Advisor: Timothy W Curby, PhD, Department of Psychology

Committee Members: Adam Winsler, Ellen Rowe

David J. King Hall, #1029
April 22, 2013, 05:00 PM to 02:00 PM


Recent research has found that children’s fine motor skills and executive function prior to elementary school are associated with later academic achievement.  The current study explored this association further by examining these two constructs in relation to children’s growth in math and reading achievement through 8th grade using a large-scale, longitudinal dataset. Fine motor skills and executive function measured in the Fall of kindergarten were used to predict growth in math and reading achievement using achievement scores collected at six time points from kindergarten through the end of middle school. In order to understand potential moderating effects of executive function, multigroup analysis was also used to determine if the associations between these non-academic skills and children’s achievement trajectories differed depending on kindergarten executive function skills. Findings indicated that both fine motor skills and executive function measured at kindergarten entry predicted growth in math and reading achievement through middle school after controlling for gender, and socioeconomic status.
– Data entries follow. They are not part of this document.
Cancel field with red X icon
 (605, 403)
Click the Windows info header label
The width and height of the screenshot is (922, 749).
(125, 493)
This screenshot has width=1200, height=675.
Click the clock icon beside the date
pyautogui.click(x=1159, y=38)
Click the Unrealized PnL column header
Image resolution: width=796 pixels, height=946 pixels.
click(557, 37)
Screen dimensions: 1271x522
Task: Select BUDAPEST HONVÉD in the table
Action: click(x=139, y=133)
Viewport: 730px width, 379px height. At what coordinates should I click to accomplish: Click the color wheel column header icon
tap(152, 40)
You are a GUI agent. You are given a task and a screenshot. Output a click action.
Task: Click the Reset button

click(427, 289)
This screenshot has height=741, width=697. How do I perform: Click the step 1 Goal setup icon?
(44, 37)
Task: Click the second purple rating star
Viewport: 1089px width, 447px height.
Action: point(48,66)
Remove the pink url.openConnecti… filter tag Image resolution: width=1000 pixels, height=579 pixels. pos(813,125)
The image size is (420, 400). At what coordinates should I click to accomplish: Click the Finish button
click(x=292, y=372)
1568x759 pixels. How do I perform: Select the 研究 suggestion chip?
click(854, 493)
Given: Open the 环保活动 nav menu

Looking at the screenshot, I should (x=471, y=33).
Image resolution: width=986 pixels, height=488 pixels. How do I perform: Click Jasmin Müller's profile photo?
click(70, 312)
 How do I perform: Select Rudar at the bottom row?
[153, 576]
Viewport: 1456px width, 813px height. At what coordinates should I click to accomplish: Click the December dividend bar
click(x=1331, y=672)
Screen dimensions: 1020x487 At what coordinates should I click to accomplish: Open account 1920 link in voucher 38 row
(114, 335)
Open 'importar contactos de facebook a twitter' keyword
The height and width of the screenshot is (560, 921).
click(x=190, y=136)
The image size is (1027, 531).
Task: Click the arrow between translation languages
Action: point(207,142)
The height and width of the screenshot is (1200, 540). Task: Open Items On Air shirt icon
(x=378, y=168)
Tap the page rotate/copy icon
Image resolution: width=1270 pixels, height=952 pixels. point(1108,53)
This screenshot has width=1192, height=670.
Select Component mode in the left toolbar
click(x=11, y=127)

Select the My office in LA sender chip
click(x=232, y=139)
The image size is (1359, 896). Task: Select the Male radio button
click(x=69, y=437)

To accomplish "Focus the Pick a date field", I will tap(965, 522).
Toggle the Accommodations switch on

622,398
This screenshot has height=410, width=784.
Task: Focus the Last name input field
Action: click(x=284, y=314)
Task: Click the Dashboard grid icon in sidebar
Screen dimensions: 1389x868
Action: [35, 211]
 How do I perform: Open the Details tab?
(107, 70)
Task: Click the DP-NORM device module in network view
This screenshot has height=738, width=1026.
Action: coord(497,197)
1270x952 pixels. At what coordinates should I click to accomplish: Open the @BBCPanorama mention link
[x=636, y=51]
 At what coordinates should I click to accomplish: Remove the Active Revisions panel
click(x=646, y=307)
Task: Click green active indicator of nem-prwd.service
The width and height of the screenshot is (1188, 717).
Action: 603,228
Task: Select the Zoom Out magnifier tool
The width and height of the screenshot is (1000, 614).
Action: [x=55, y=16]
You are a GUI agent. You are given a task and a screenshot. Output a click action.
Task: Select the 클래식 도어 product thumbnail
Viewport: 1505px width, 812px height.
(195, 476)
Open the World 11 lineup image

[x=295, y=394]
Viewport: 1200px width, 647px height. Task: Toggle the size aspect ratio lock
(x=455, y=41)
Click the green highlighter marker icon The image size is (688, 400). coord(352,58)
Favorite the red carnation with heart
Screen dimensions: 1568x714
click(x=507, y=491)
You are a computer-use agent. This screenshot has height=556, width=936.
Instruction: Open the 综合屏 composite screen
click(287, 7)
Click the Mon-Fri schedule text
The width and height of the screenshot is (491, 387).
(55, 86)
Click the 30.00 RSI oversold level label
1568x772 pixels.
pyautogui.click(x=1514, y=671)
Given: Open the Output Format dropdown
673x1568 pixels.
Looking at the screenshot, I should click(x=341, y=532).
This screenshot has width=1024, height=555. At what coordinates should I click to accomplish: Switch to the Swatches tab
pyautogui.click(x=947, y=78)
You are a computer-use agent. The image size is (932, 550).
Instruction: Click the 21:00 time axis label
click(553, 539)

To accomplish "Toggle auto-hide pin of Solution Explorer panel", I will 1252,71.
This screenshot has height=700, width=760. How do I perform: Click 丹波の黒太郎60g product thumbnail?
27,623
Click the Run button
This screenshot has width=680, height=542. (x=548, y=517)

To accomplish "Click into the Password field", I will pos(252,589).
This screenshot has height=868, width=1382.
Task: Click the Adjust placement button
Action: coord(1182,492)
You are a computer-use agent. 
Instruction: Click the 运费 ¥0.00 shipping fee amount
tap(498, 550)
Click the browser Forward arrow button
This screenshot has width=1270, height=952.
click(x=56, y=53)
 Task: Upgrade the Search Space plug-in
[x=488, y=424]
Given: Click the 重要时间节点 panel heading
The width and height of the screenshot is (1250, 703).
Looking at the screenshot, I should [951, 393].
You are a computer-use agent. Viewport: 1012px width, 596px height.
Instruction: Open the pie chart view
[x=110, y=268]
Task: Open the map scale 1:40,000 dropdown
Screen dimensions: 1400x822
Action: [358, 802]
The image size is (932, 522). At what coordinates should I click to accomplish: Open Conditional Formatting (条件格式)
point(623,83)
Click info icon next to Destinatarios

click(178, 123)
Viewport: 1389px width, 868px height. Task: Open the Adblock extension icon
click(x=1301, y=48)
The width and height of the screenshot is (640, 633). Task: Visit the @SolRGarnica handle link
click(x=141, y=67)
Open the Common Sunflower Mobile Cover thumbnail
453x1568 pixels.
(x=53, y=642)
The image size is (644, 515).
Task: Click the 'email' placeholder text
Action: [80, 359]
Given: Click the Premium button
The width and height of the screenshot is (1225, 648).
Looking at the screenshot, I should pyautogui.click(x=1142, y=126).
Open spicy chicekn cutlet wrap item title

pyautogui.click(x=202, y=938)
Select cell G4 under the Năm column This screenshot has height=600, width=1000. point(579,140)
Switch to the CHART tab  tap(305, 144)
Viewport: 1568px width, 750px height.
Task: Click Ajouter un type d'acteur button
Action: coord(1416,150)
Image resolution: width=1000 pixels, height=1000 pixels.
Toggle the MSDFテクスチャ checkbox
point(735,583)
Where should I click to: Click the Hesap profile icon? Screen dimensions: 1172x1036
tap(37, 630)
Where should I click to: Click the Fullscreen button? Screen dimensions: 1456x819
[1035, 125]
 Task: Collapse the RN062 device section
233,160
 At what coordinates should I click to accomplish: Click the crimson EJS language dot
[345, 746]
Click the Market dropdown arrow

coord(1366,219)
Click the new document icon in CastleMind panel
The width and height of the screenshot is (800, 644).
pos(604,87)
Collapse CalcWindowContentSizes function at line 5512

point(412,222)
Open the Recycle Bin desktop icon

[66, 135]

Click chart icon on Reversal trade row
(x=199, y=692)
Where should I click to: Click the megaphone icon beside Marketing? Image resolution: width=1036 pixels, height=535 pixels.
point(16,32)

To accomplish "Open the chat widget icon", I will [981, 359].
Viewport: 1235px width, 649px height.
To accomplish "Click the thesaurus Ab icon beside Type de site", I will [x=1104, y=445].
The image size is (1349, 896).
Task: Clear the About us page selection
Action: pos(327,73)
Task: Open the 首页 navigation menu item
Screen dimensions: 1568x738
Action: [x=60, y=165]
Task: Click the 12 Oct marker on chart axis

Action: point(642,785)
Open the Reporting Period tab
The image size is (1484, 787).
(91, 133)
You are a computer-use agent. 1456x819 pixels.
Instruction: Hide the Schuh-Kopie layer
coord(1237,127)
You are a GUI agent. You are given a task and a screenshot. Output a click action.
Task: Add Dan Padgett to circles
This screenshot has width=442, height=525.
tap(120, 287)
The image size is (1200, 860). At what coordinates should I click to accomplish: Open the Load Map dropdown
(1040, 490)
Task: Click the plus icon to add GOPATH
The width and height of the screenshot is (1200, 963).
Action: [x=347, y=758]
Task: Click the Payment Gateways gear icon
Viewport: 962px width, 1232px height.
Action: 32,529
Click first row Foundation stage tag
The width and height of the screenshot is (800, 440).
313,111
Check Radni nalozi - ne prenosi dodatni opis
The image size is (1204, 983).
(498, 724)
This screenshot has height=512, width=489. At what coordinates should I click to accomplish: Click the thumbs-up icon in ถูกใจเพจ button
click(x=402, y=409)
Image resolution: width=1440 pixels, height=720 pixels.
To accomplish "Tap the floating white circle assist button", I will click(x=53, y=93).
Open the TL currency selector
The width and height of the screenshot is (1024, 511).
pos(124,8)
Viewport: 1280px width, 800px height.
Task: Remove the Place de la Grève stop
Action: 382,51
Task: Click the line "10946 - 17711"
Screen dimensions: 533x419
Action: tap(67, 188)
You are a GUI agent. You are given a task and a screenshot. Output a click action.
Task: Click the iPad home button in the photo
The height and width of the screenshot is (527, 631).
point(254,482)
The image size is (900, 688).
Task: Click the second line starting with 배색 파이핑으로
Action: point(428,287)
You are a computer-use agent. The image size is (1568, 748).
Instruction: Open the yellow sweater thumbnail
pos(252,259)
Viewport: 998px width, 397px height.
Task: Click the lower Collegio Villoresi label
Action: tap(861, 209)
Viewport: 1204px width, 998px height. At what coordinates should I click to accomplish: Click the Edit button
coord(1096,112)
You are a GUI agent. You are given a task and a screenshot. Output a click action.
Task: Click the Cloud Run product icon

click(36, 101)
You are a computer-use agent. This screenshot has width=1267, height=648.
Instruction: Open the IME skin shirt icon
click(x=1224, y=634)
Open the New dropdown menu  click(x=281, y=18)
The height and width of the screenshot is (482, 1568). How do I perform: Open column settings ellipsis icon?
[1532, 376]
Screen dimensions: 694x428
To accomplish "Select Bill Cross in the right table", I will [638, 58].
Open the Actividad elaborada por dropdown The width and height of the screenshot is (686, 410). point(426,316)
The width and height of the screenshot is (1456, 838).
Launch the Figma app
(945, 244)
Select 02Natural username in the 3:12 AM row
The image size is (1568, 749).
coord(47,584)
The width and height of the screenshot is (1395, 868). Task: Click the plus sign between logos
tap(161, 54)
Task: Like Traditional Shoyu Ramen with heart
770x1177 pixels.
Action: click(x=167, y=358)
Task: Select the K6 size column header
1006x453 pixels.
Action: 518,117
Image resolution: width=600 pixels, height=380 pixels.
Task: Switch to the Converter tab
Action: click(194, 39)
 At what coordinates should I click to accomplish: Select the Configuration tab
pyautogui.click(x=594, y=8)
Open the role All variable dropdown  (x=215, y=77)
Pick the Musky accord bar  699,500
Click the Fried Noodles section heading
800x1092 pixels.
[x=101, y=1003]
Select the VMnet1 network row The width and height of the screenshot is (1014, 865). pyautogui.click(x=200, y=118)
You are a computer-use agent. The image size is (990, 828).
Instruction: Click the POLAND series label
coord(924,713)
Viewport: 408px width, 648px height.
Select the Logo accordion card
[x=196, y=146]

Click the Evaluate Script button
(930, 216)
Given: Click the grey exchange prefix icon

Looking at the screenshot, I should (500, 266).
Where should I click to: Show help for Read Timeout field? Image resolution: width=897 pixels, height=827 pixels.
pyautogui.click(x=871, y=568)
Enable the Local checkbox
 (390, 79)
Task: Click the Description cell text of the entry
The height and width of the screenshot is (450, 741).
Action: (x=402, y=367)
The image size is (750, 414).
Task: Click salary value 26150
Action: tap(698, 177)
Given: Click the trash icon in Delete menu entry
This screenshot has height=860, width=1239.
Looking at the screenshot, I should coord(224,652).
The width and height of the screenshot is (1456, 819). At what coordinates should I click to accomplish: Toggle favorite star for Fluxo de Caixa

These associations were positive, such that starting kindergarten with better fine motor skills or executive function ratings was related to steeper rates of growth in both math and reading. Additionally, there were significant differences in achievement growth based on the high and low executive function groups. Children who started kindergarten with high executive function skills grew academically at a greater rate than those who started with low executive function skills. Exploratory analyses suggested that there was no an interaction between fine motor skills and executive function, suggesting that the associations of these two skills with achievement are not dependent on one another. Previous studies linking these skills to achievement have focused on achievement in elementary school, so the present study provided new information about these associations further into children’s academic careers. Results are discussed in terms of possible implications for educational practices.